Il sesto ambito problematico attiene al sostegno al bilancio per assicurare una certa stabilità economica e politica ai paesi in situazioni di fragilità, vale a dire ai paesi in cui il contratto sociale viene meno per l'incapacità e la mancata volontà dello Stato di assolvere i suoi compiti di base. In tali casi il mancato intervento può essere ancora più elevato dei rischi che esso comporta. Tuttavia i donatori bilaterali che forniscono sostegno al bilancio in situazioni di fragilità sono relativamente pochi. Come indicato nel Libro verde, la Commissione sta elaborando, insieme al Fondo monetario internazionale, alla Banca mondiale e alla Banca africana per lo sviluppo, un «documento di strategia comune» per garantire, nelle situazioni di fragilità, una valutazione e una gestione dei rischi corretta e costante, una verifica rigorosa dei progressi e una rapida capacità di reazione nella fase di progettazione.
Il documento italiano sostiene l'esigenza di subordinare l'erogazione del sostegno al bilancio in situazioni di fragilità se ne è dimostrato il valore aggiunto rispetto ad altri strumenti di intervento e previa un'analisi comune del rischio condotta a livello europeo.
Un'ultima serie di quesiti riguarda la capacità del sostegno al bilancio di stimolare - oltre che la riduzione della povertà - lo sviluppo inclusivo e sostenibile, promuovendo la stabilità macroeconomica, le riforme essenziali per un ambiente economico più favorevole agli scambi ed una più efficiente ripartizione delle risorse di bilancio. Secondo la Commissione il sostegno al bilancio dovrebbe essere utilizzato per rafforzare la capacità dei paesi in via di sviluppo di riscuotere le entrate nazionali conformemente ai principi di buona governance (trasparenza, scambio di informazioni e concorrenza fiscale leale), garantendo una base fiscale ampia e riducendo nel lungo termine la dipendenza da questa forma di aiuto.

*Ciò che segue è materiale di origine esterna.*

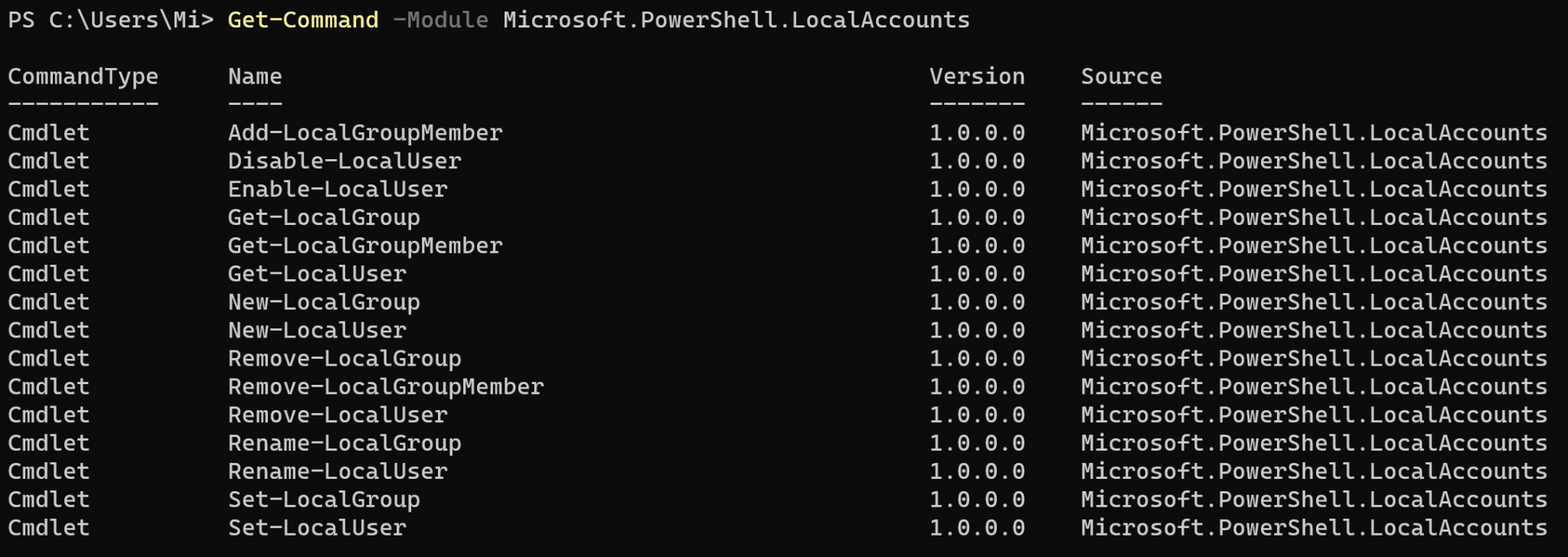Click the Disable-LocalUser cmdlet name
Screen dimensions: 1568x557
(x=345, y=161)
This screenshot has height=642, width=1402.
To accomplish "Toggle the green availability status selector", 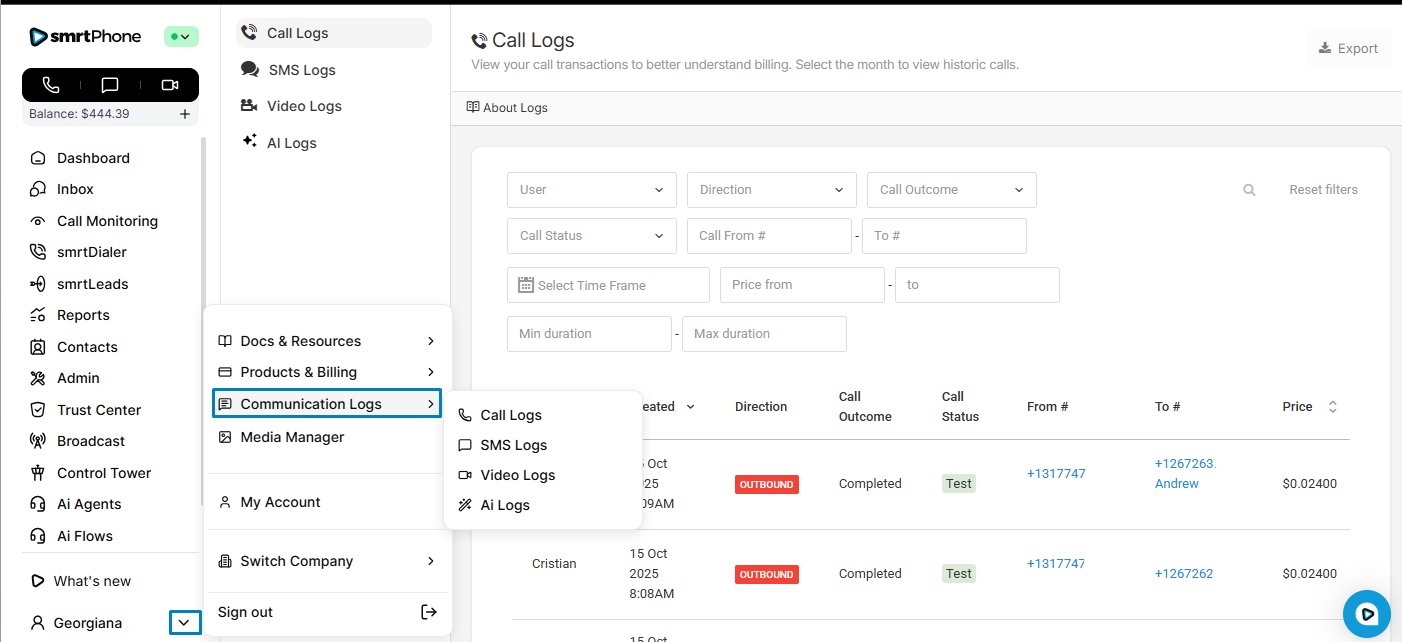I will pyautogui.click(x=181, y=37).
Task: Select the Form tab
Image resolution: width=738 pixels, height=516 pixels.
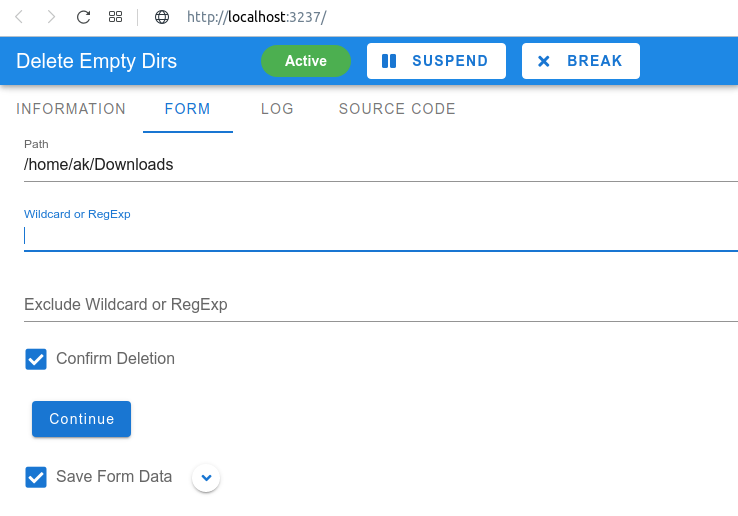Action: pyautogui.click(x=188, y=109)
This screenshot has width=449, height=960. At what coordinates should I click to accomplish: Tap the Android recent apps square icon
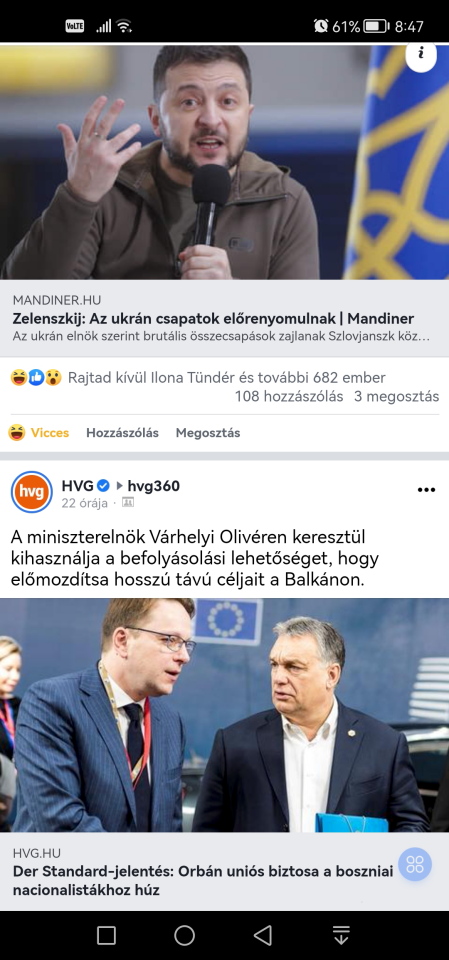coord(106,935)
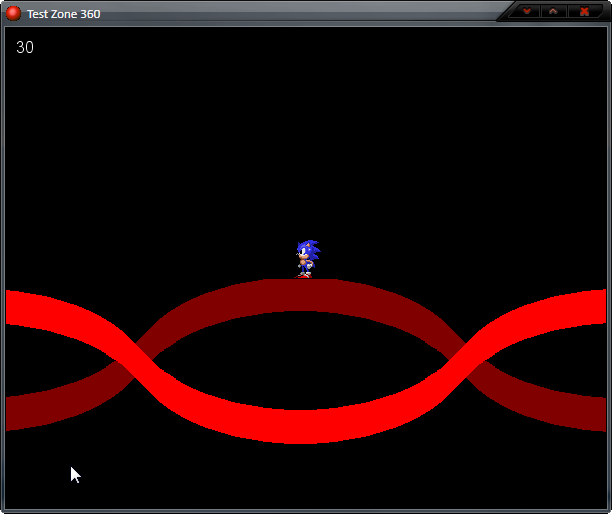Click the Sonic character sprite
The image size is (612, 514).
click(x=307, y=258)
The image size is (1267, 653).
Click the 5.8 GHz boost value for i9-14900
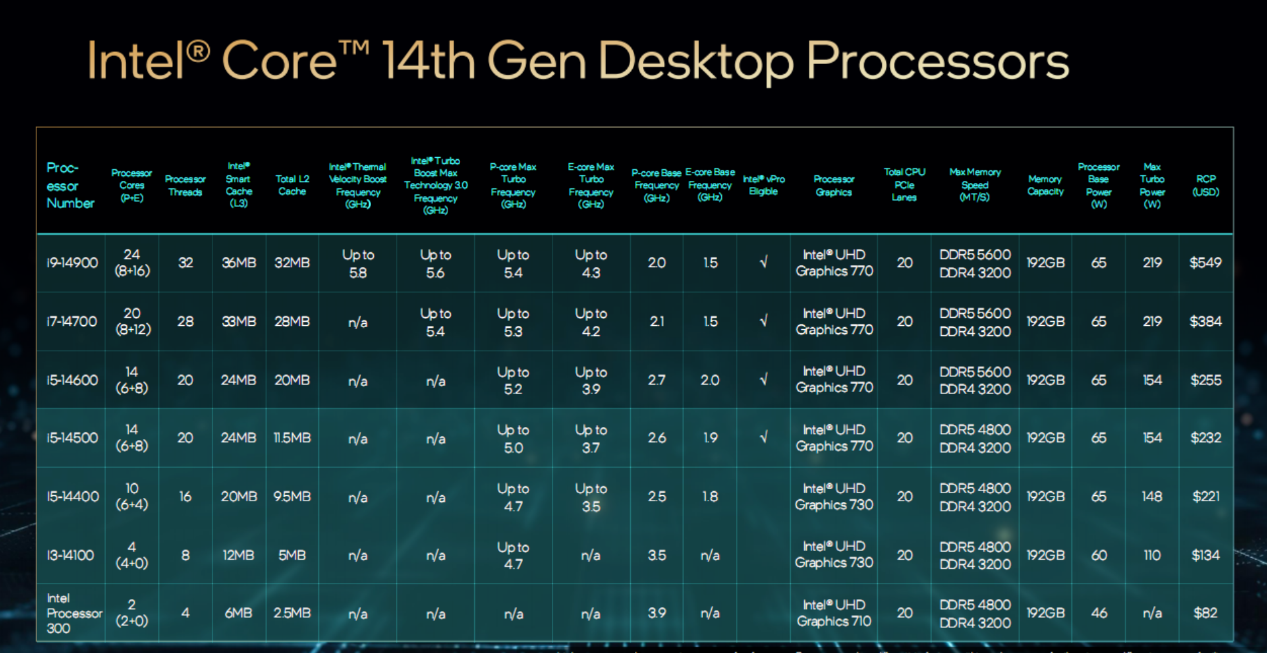(x=357, y=262)
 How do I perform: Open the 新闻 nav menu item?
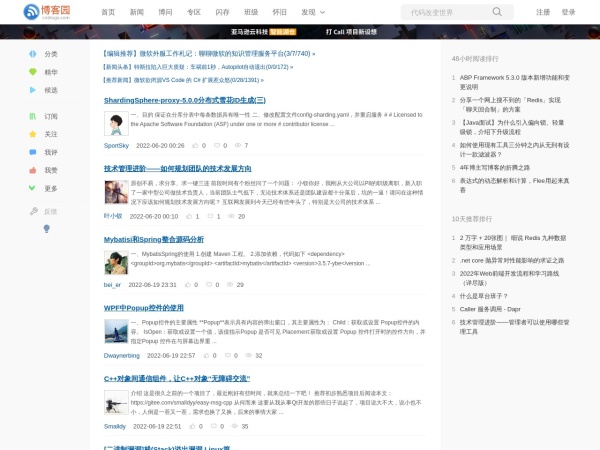[x=136, y=12]
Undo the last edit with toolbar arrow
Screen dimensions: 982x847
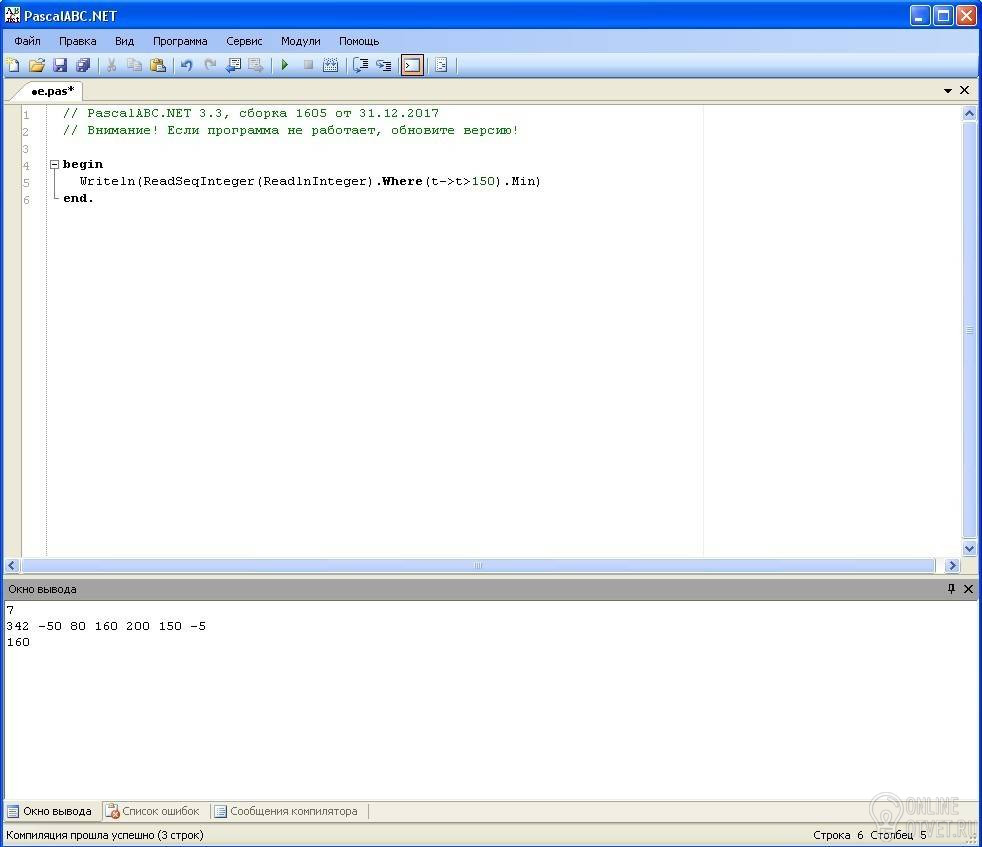186,65
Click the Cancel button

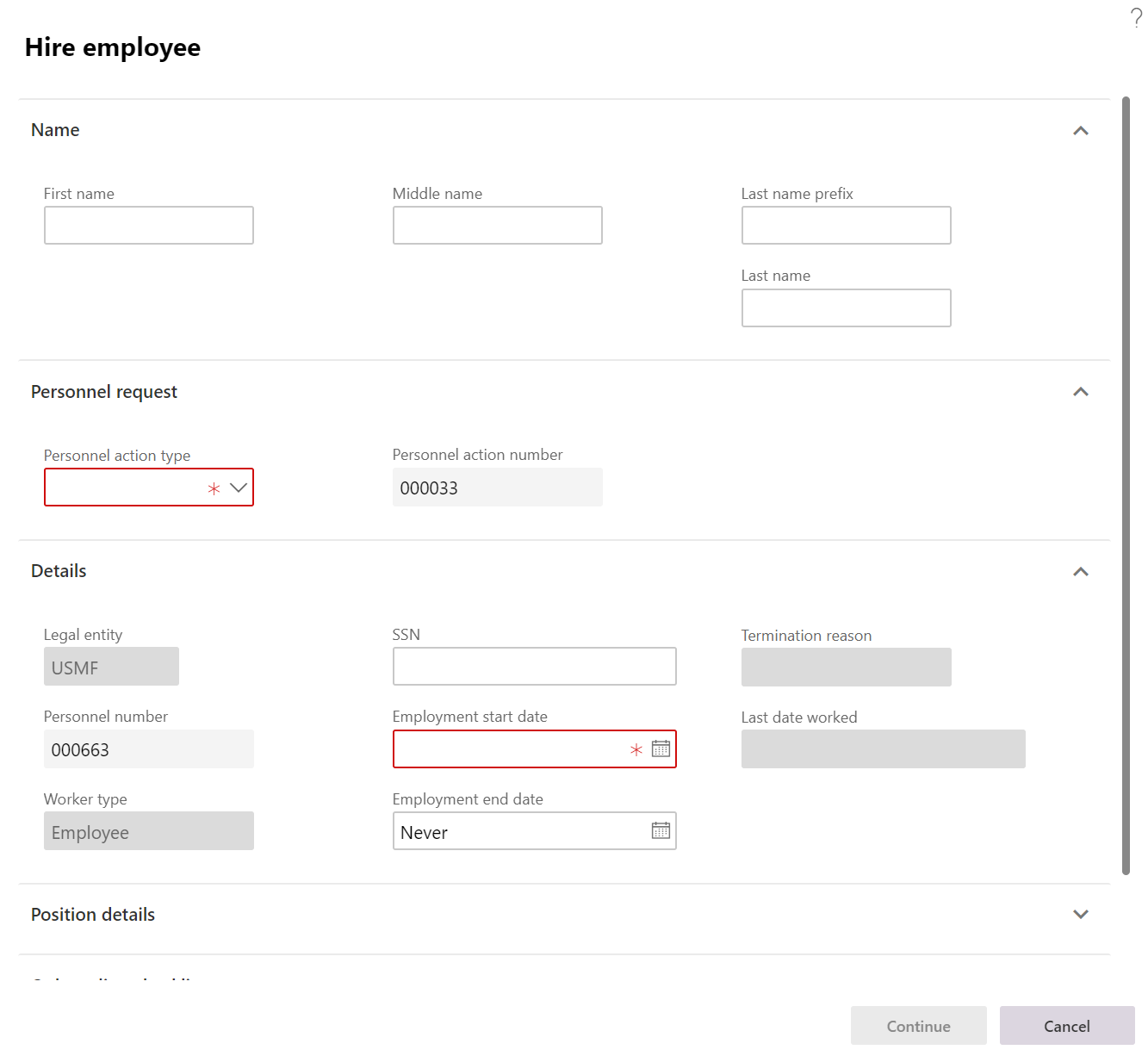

Il sostegno al bilancio dovrebbe anche puntare a promuovere l'integrazione regionale che comporta significativi benefici economici e rappresenta un aspetto importante della cooperazione dell'UE. Nel contempo la Commissione evidenzia le sfide poste dall'integrazione regionale, dal momento che la liberalizzazione degli scambi diminuendo le entrate doganali comporta anche la necessitò di spostare la base delle entrate del paese dalle tariffe esterne alla tassazione interna.
Il contributo del Governo evidenzia a questo riguardo la necessità che i programmi di sostegno privilegino interventi per sviluppare la capacità dei beneficiari di produrre reddito a livello locale, riducendo l'esigenza di futuri interventi di sostegno.

Mario PESCANTE, presidente, nessuno chiedendo di intervenire, rinvia il seguito dell'esame ad altra seduta.

Libro verde sul futuro dell'IVA: Verso un sistema dell'IVA più semplice, solido ed efficiente.
COM(2010)695 def.

(Parere alla VI Commissione).
(Esame, ai sensi dell'articolo 127, comma 1, del Regolamento, e rinvio).

La Commissione inizia l'esame del provvedimento in oggetto.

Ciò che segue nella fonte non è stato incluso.